Today, her father and brother returned to the site where Dalcourt was found — a spot that is now covered in flowers and tributes. It's the place they said they feel connected to her.
"It brings up a lot of emotions," her brother, Nick Gandolfo, said.
"I don't know what to feel because we don't have anybody pointing us in the right direction as to who did this."
"All I know is this is where my sister's life was taken and we don't have anybody to point the finger at right now. It's hard when you don't have a face, a picture, a name."
On Saturday, Longueuil police arrested a 26-year-old man and had expected to lay charges Monday afternoon.
However, the man was later released at the request of the Crown prosecutor.
"The prosecutors felt that some elements were missing, notably the results of the forensic tests that we are still waiting on," Const. Tommy Lacroix told Radio-Canada Tuesday.
"It's possible that [forensic test results] will change the course of the investigation, but the investigation is not starting at zero this morning."

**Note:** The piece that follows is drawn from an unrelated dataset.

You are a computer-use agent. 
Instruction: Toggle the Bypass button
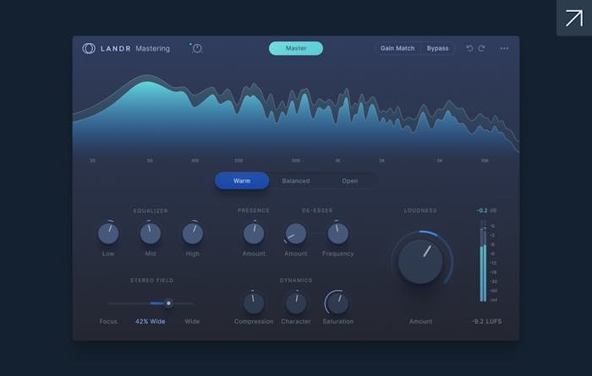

Confusion at the courthouse
Dalcourt's father and brother made the trip from their home in Long Island, N.Y., to make funeral arrangements and to be present in court when the suspect in custody was arraigned.

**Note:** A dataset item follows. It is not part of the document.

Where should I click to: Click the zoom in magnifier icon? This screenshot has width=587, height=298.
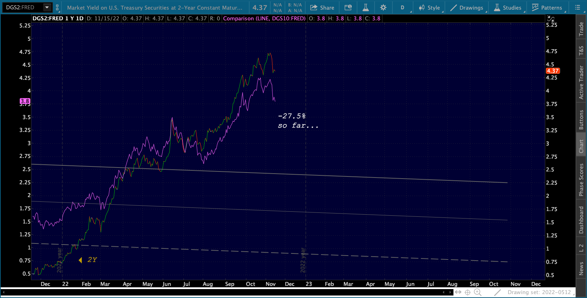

"We sat in court all day waiting for that arraignment," her father, John Gandolfo, told CBC News. "We didn't have a translator so we couldn't understand what was happening in the courtroom."
Nick Gandolfo said the experience was "excruciating."
"Every person who walked through that door we looked at as if he was the guy who viciously took away my sister."
It wasn't until 5:30 p.m. that the family was pulled aside by the police and the prosecutor who told them they didn't have enough evidence to lay a charge.
"I was very upset," John Gandolfo said. "I don't know what to think…We know nothing whatsoever about what happened — why it happened. Was it a random act of violence? We know nothing."
Police now say the man once deemed a suspect is considered an "important witness." They said they're waiting on results from forensic testing to advance the investigation.
The family said they're confident the police want to bring Dalcourt's killer to justice, but said the process was "flawed" and it cost them their time to grieve.
Dalcourt was a kind, happy young woman who exuded positivity, her brother said.
"It was just something that radiated off of her," he said.
"I knew that if I was having a bad day, I could reach out to my younger sister and she would put a smile on my face. Just thinking about it now puts a smile on my face."
She had plans to visit her American family at Christmas and she was looking forward to spending time in New York.
Instead, her family travelled to Longueuil to plan her funeral and they hoped to see her killer arrested. They'll return to the U.S. after the service Wednesday, her father said.
"We're going to stay in touch with the authorities here and make sure that this isn't slipping through the cracks — that the person who took our daughter's life, his sister's life, is brought to justice."